Petropoulos demonstrated how the Nazis were not only the most systematic mass murderers of all time, but the greatest thieves. Nazi art looting and the Holocaust are inextricably linked, and this imparts certain responsibilities for those engaged in the recovery and restitution of looted artworks.  In this lecture, Professor Jonathan Petropoulos drew on over thirty years of experience working on the topic of looting and restitution. He talked about why Allied restitution efforts came up short in the early postwar years, and then discussed more recent cases where he has been an expert witness, including Altmann v. Austria (which concerned six paintings by Gustav Klimt), Grosz v. MoMA (three pictures by George Grosz), and Cassirer v. Thyssen-Bornemisza (a work by Camille Pissarro).
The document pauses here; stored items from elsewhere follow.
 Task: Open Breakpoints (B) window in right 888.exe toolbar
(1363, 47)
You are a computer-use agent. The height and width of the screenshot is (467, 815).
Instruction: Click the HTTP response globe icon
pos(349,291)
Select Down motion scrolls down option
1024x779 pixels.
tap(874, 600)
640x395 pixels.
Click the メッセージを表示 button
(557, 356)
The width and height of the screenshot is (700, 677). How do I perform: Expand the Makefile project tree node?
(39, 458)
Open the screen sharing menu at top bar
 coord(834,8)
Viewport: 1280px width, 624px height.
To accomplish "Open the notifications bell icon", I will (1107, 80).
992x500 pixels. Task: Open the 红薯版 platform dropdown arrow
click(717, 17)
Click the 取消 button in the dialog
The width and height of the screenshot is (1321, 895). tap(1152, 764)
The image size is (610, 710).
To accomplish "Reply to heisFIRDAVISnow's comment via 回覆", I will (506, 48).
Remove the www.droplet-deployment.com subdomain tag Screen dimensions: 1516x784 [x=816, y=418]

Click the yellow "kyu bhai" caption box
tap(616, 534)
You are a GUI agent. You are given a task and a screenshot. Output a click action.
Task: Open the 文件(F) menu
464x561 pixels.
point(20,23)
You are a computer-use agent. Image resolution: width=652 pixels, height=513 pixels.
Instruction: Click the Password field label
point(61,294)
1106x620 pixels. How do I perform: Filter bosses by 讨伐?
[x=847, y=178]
There has been, in Stuart Eizenstat’s words, “imperfect justice” and the work to complete “the unfinished business of World War II” continues. 

 

Fall 2014
Christopher Browning – 45 Years as a Holocaust Historian

Christopher Browning’s research focuses on the Nazi Germany and the Holocaust. He has written extensively about three issues: Nazi decision- and policy-making in regard to the origins of the Final Solution; the behavior and motives of various middle- and lower-echelon personnel involved in implementing Nazi Jewish policy; the use of survivor testimony to explore Jewish responses and survival strategies. Notable Publications include: Remembering Survival: Inside a Nazi Slave Labor Camp (W.W. Norton & Co., 2010); The Origins of the Final Solution: The Evolution of Nazi Jewish Policy, September 1939–March  1942 (University of Nebraska Press, 2004); Nazi Policy, Jewish Workers, German Killers (Cambridge University Press, 2000); Ordinary Men: Reserve Police Battalion 101 and the Final Solution in Poland (HarperCollins, 1992); and The Final Solution and the German Foreign Office (Holmes & Meier, 1978)

 

March 4, 2014
The Ambiguity of Virtue: Gertrude van Tijn and the Fate of the Dutch Jews

The NU History Department, Nicholas D. Chabraja Center for Historical Studies, Crown Center for Jewish & Israel Studies, and the Holocaust Educational Foundation of NU sponsored a lecture by Bernard Wasserstein (University of Chicago). For more on Prof. Wassestein, see https://history.uchicago.edu/directory/bernard-wasserstein.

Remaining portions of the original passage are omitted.